With conflicting data, should docetaxel be used up front in newly diagnosed metastatic disease?
In 2004, docetaxel (Taxotere) received FDA approval for metastatic androgen independent prostate cancer as the first chemotherapy to extend survival. Since then, numerous studies have investigated docetaxel in earlier prostate cancer disease states.
Recently, three studies evaluated docetaxel, typically six cycles, in the early treatment of metastatic disease along with androgen deprivation. Two trials, the U.S.-based ECOG 3805 (CHAARTED) and United Kingdom-based STAMPEDE, demonstrated a significant survival advantage using initial docetaxel in hormonally naïve men with metastasis, while the French GETUG-AFU 15 trial did not. With conflicting data, should docetaxel be used up front in newly diagnosed metastatic disease?
Trial comparisons are limited by differing designs, but all used initial docetaxel with androgen deprivation. CHAARTED demonstrated a 17-month survival advantage with “high-volume disease” (>4 bony metastasis), using docetaxel with initial androgen deprivation. STAMPEDE had a complicated randomization encompassing nine different treatment arms. In STAMPEDE, the group of men who were similar to the CHARRTED participants experienced a 22-month survival advantage with early docetaxel. GETUG-AFU 15, designed similarly to CHAARTED, concluded that docetaxel should not be used as part of first-line treatment with non-castrate metastatic prostate cancer.
The CHAARTED and GETUG-AFU 15 studies have been debated as to why such similarly designed studies should have conflicting results.

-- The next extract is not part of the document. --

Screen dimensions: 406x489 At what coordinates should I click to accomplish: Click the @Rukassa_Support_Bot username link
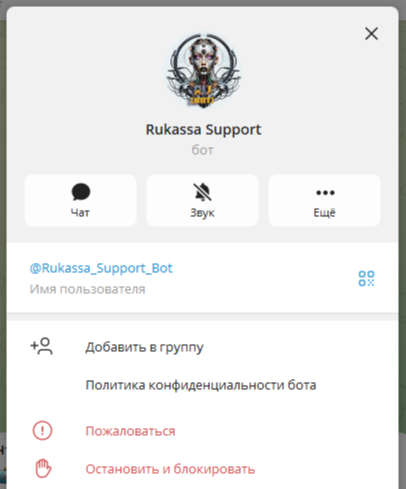(101, 268)
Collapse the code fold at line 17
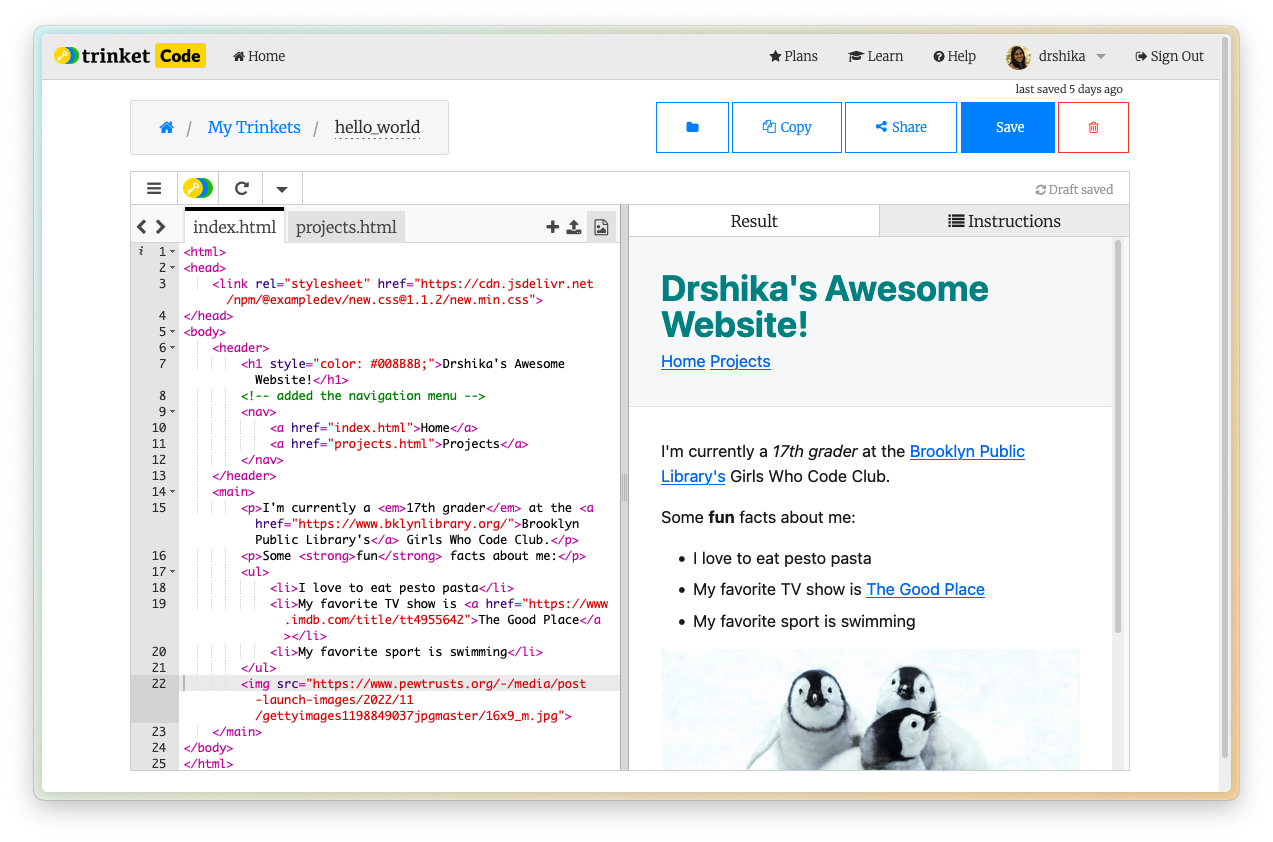Screen dimensions: 1273x842 [x=172, y=572]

The sample size and statistical power was greater in CHAARTED, and it also had more men with higher volume disease and higher PSA levels than the French trial.
The 2015 update to the National Comprehensive Cancer Network prostate cancer guidelines encourages the use of upfront docetaxel with androgen deprivation for high-volume disease and discourages docetaxel use with low-volume disease, citing CHAARTED and GETUG-AFU 15. With multidisciplinary management of advanced prostate cancer, urologists and medical oncologists should use these data to jointly evaluate men presenting with metastatic, hormone-naïve prostate cancer. The bottom line: Until longer follow-up is available on low-volume disease outcomes, men with high-volume disease appear to benefit the most from this approach.